Le président de la Knesset estime que même en retardant la date limite du budget, la coalition ne peut fonctionner avec des désaccords ; il demande de la flexibilité des deux côtés

Le Premier ministre Benjamin Netanyahu, (à droite), avec le ministre du Tourisme de l'époque, Yariv Levin, lors d'un vote dans la salle de réunion de la Knesset, le 13 février 2018. (Yonatan Sindel/Flash90/File)
Le Premier ministre Benjamin Netanyahu, (à droite), avec le ministre du Tourisme de l'époque, Yariv Levin, lors d'un vote dans la salle de réunion de la Knesset, le 13 février 2018. (Yonatan Sindel/Flash90/File)

Le président de la Knesset, Yariv Levin, a averti lundi que même si une proposition de dernière minute visant à repousser la date limite d’approbation du budget pouvait empêcher une crise de coalition de déclencher de nouvelles élections sous peu, le gouvernement était toujours confronté à d’importantes difficultés.

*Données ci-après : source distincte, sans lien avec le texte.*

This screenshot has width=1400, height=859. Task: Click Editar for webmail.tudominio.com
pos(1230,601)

« Nous sommes loin de résoudre le problème », a déclaré Levin (Likud) à la radio de l’armée dans une interview lundi, notant qu’il y a une « longue liste » de désaccords entre les partenaires de la coalition, le Likud et Kakhol lavan.

« Ce n’est pas ce que nous avions l’intention de faire lorsque nous avons mis en place le gouvernement. Nous ne pouvons pas travailler comme ça », a-t-il déclaré à propos du parti Kakhol lavan.

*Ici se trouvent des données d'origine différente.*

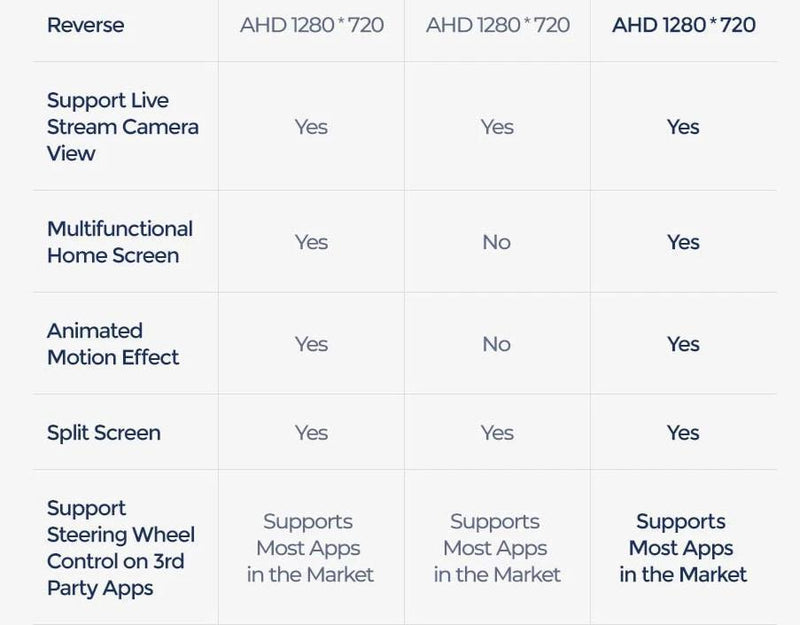Screen dimensions: 800x625
Task: Click "No" in Multifunctional Home Screen row
Action: click(x=496, y=242)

Derekh Eretz, une faction politique composée de deux députés, Yoaz Hendel et Zvi Hauser, élus dans le cadre de l’alliance Kakhol lavan, a proposé dimanche un projet de loi qui reporterait de plusieurs mois la date limite d’adoption du budget de l’Etat, accordant ainsi plus de temps au Premier ministre Benjamin Netanyahu et à son rival et partenaire Benny Gantz, le chef de l’alliance Kakhol lavan, pour trouver un accord dans leur conflit budgétaire actuel. Netanyahu et Gantz seraient tous deux favorables à ce projet.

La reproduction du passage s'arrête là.